The sets are put together by Ben Liebrand a Dutch DJ, remixer, and producer who both knows and cares about this music. Not only has he taken the time to search out these hard to find versions, the tracks he gives us are taken directly from the master recordings. That means we are not only getting a wealth of good music, we are getting music that, in many cases, sounds spectacular. In producing music that is designed to sound good when played back in compressed formats through iPod earbuds the industry has been using drastic compression so that music will sound uniformly loud. The result is music with almost no dynamic range that sounds flat and lifeless when played on anything like a decent sound system. Compression was not used so heavily in the 70s and 80s so the music sounds much deeper and richer. Combine this with Liebrand’s inisistence on using the master recordings and you get exceptionally fine sound on many of these tracks. Crank the volume on these numbers and they sound spectacular.
In most cases the difference between the radio version and the 12″ club version is the latter’s extended break. Sometimes an extended break would be adapted for the beginning or end of a tune but no matter where they put it in the tune, it was the break that made the 12″ versions so exciting on the dancefloor. There are so many excellent examples on Vol. 3 that listing them all would come close to listing all forty tracks on the collection. The Reddings’s “The Awakening” opens with a bass solo that’s like a master class in slap bass. “I’m Not Gonna Let You Go” features a kick ass break with Colonel Abrams singing a duet with himself in stereo. I believe the 11+ minute version of M.F.S.B.’s era-defining “Love is the Message” is the Tom Moulton mix. The 13+ minute extended outro with skit on “Cruisin’ the Streets” by Boys Town Gang is not for people who are offended by, uhh, “alternative” lifestyles. lol Some other notable tracks include a disco version of Herbie Hancock’s “Tell Everybody”, a 10+ minute live version of the Commodores “Brick House”, Janis Ian’s “Fly Too High” produced by Giorgio Moroder, parts 1 and 2 of The Chaplin Band’s “Madmen’s Discotheque, and much much more.
My only disappointment with Vol. 3 is that the Shelter DJ mix of Earth Wind & Fire’s “Fantasy” won’t play on my main CD transport because of a manufacturing flaw. It’s a quality control problem at the pressing plant, not a fault of the collection and it’s only one song . . . But still, it’s a really good song and the volumes in the Grand 12″ series are too expensive to buy a new set just to replace one song. The series are only available in the US as imports and they’re expensive.

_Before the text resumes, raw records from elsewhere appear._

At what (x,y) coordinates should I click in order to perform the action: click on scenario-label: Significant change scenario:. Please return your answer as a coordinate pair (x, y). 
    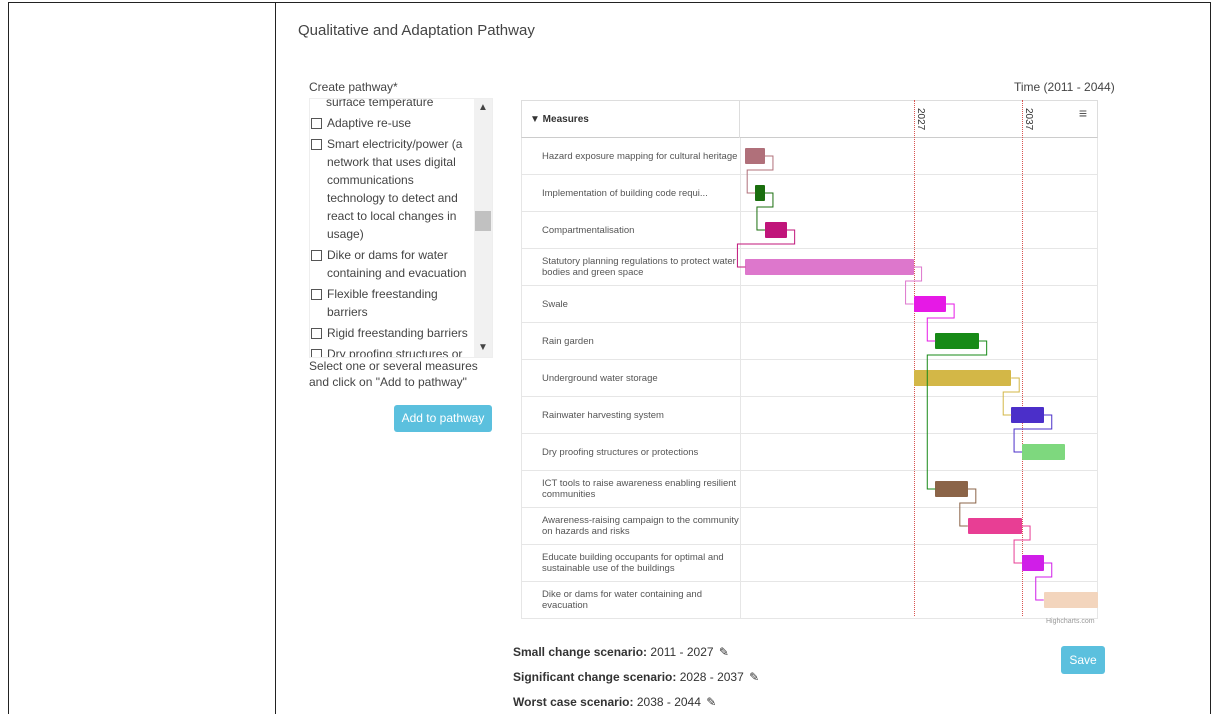
    Looking at the image, I should click on (595, 677).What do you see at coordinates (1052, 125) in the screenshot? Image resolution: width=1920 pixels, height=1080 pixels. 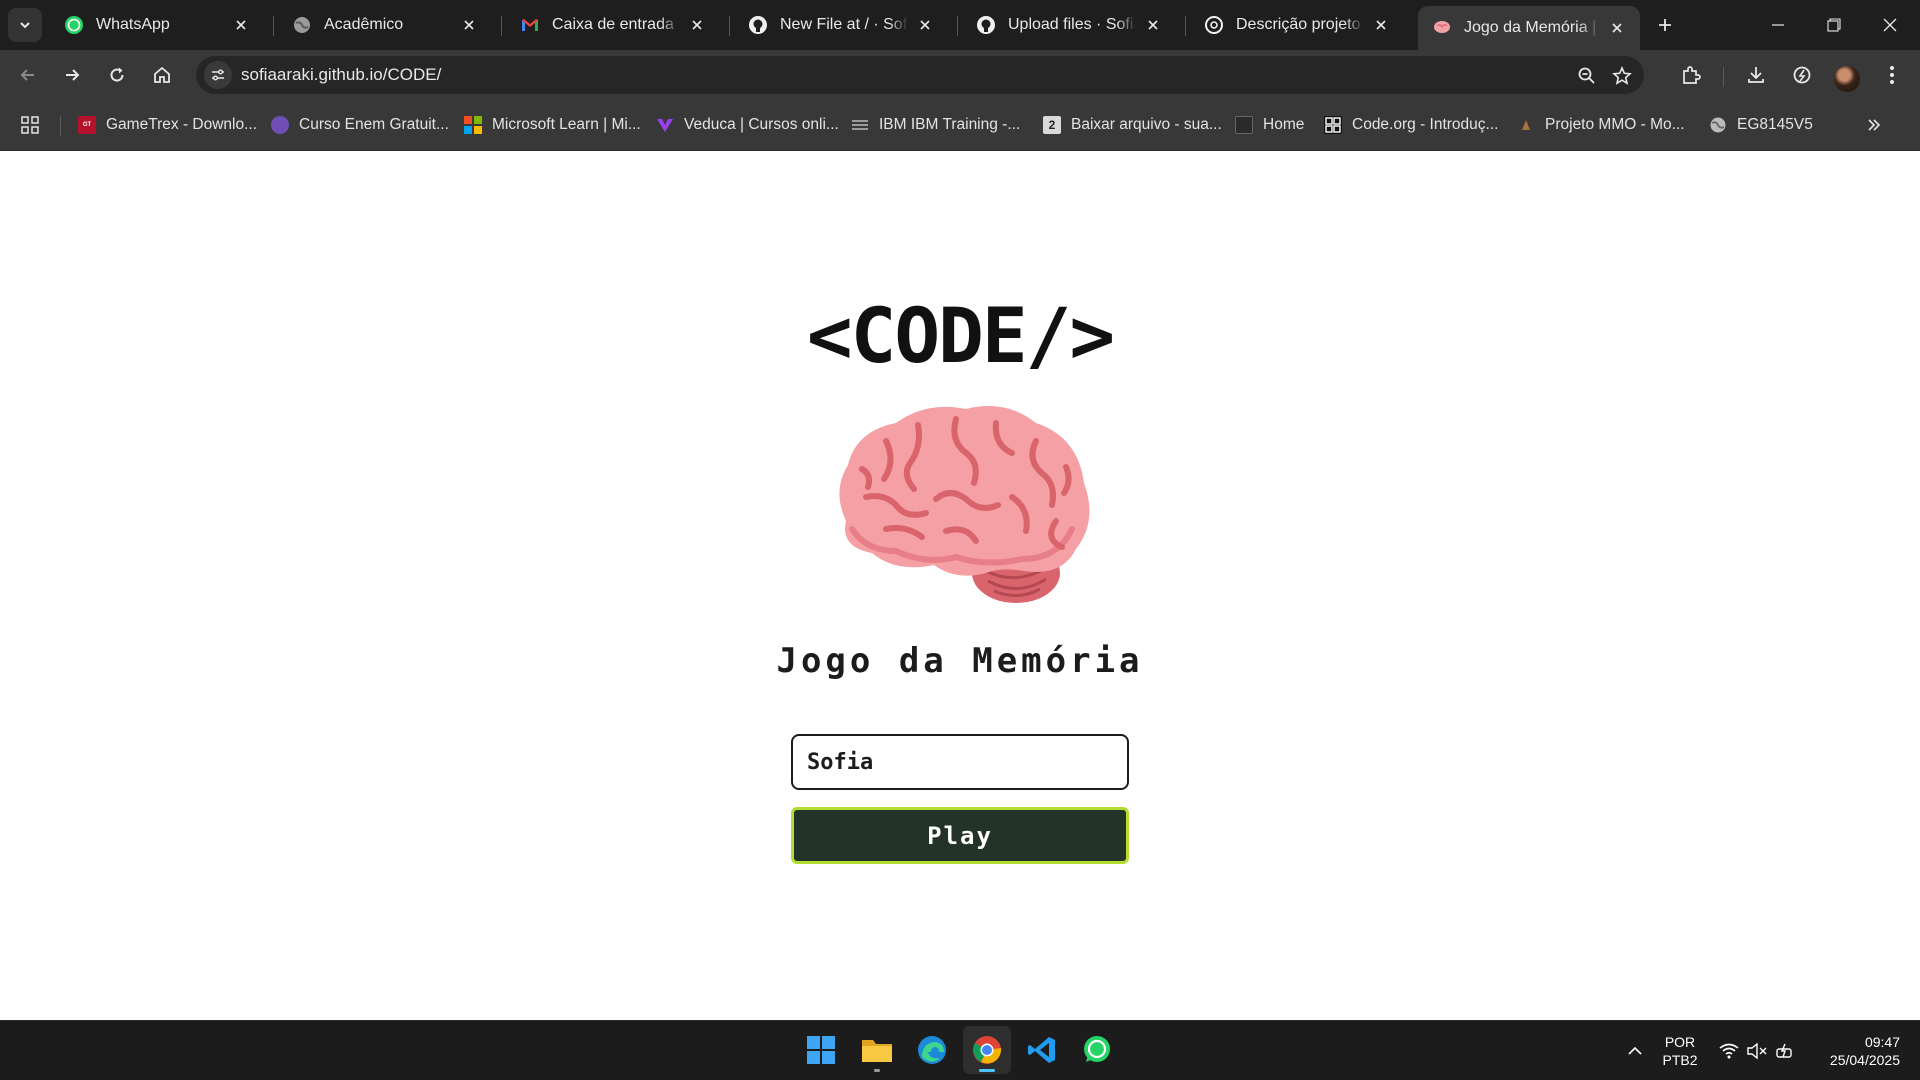 I see `download-site-icon: 2` at bounding box center [1052, 125].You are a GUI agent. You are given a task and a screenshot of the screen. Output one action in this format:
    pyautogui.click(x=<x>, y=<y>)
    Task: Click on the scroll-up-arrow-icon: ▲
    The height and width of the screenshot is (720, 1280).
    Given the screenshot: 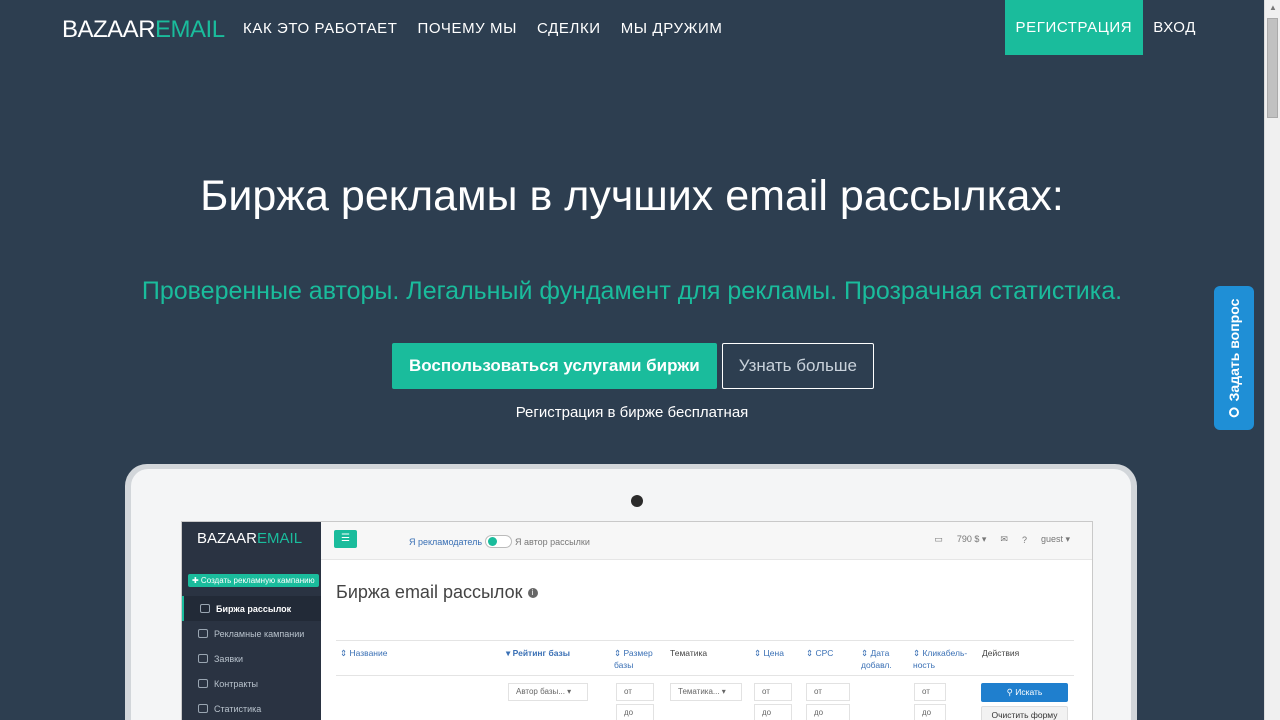 What is the action you would take?
    pyautogui.click(x=1272, y=8)
    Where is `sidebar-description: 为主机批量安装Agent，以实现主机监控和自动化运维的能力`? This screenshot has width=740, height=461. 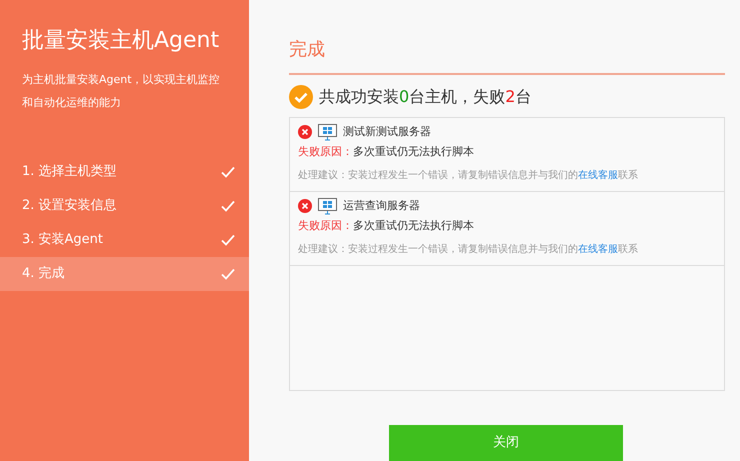
sidebar-description: 为主机批量安装Agent，以实现主机监控和自动化运维的能力 is located at coordinates (122, 92). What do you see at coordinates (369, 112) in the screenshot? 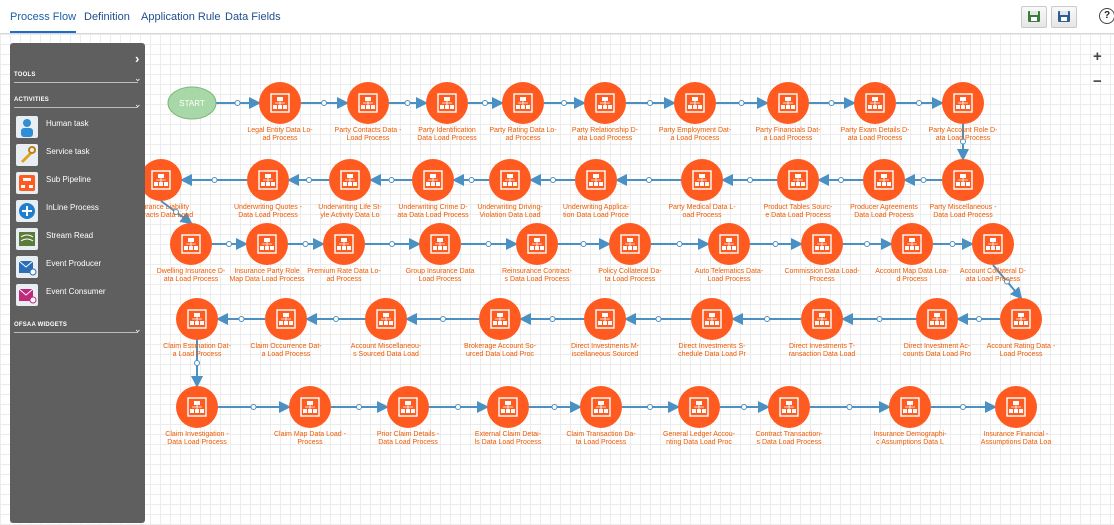
I see `process-node: Party Contacts Data -Load Process` at bounding box center [369, 112].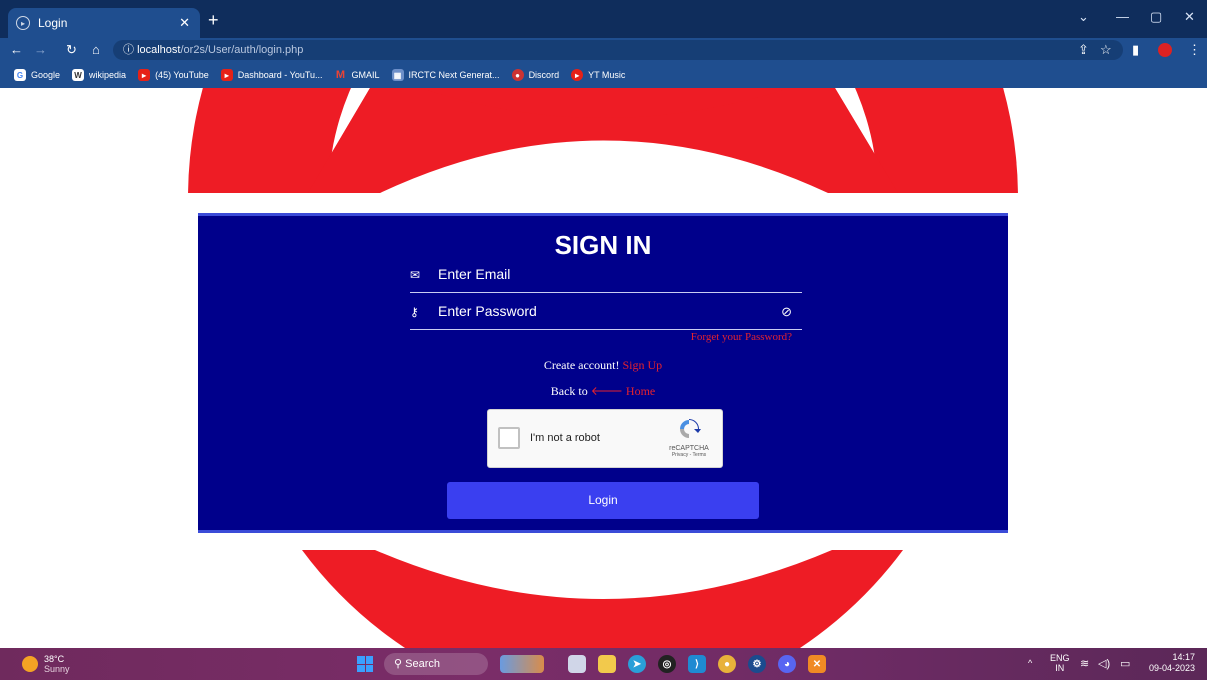 This screenshot has height=680, width=1207. What do you see at coordinates (787, 664) in the screenshot?
I see `discord-app-icon: ◕` at bounding box center [787, 664].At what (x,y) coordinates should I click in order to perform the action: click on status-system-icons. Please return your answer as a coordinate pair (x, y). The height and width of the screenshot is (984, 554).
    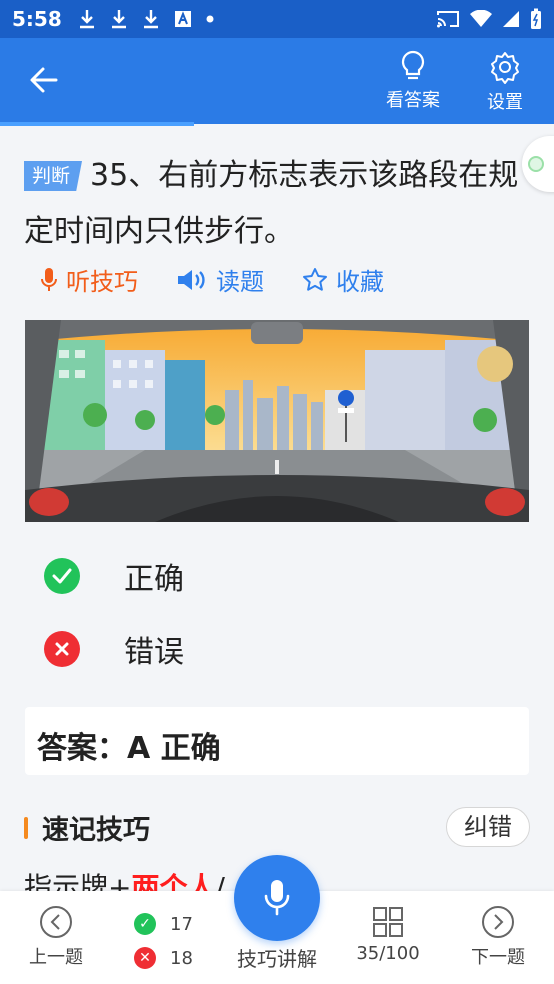
    Looking at the image, I should click on (489, 19).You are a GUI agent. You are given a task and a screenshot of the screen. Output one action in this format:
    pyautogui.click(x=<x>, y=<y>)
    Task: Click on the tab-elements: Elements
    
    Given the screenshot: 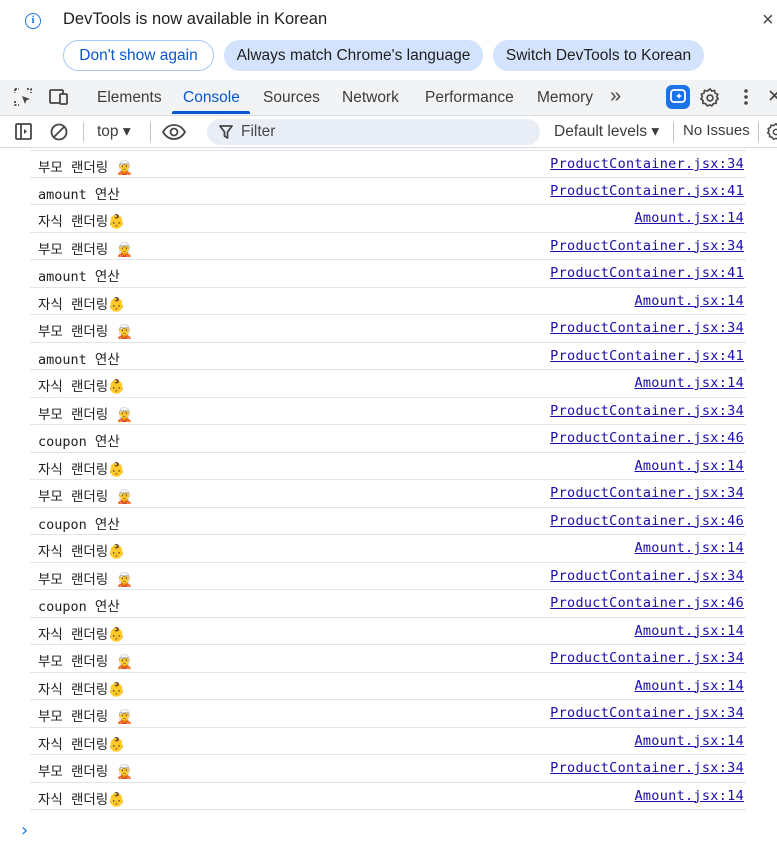 What is the action you would take?
    pyautogui.click(x=130, y=98)
    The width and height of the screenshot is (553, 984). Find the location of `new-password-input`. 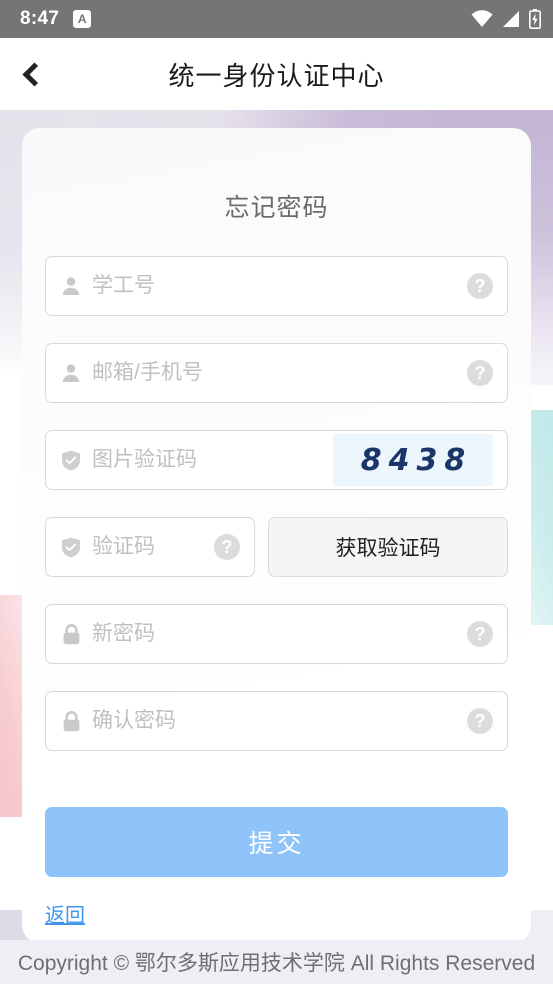

new-password-input is located at coordinates (276, 634).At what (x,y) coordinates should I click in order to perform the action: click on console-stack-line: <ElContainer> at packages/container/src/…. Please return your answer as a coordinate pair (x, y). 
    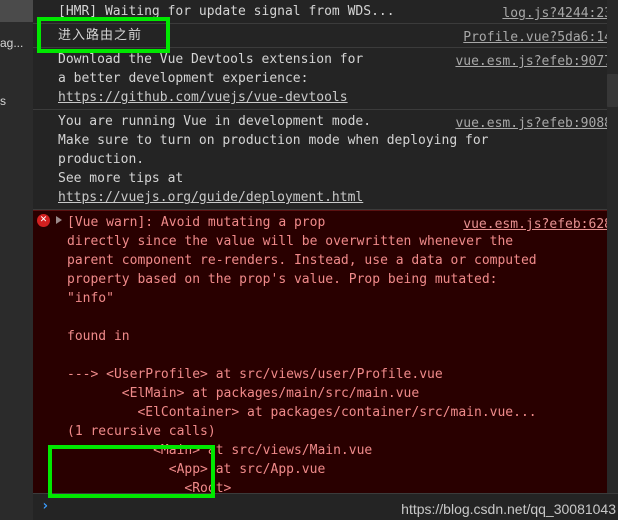
    Looking at the image, I should click on (302, 412).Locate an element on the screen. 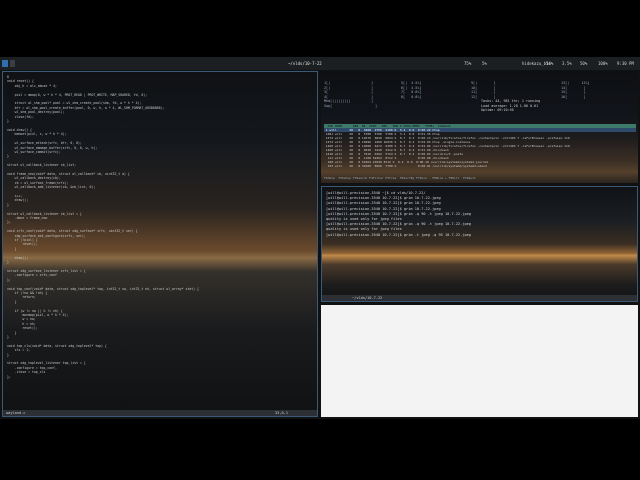 This screenshot has width=640, height=480. status-mem: 5% is located at coordinates (484, 64).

This will likely be a problem for some listeners but the quantity and very high quality of sound reproduction of the music you get easily makes each of the first three volumes worth the cost. Can’t afford to buy two of them to replace one song, however, which is a bummer because I really like “Fantasy”.
If you like 70s and 80s dance music Grand 12-Inches Vol. 3 is highly recommended. While cut-down radio versions of some of these songs can be easy to find, the 12″ versions often are not. You won’t find more of them gathered in one place and reproduced with such brilliant sound as you will find on the volumes in this series.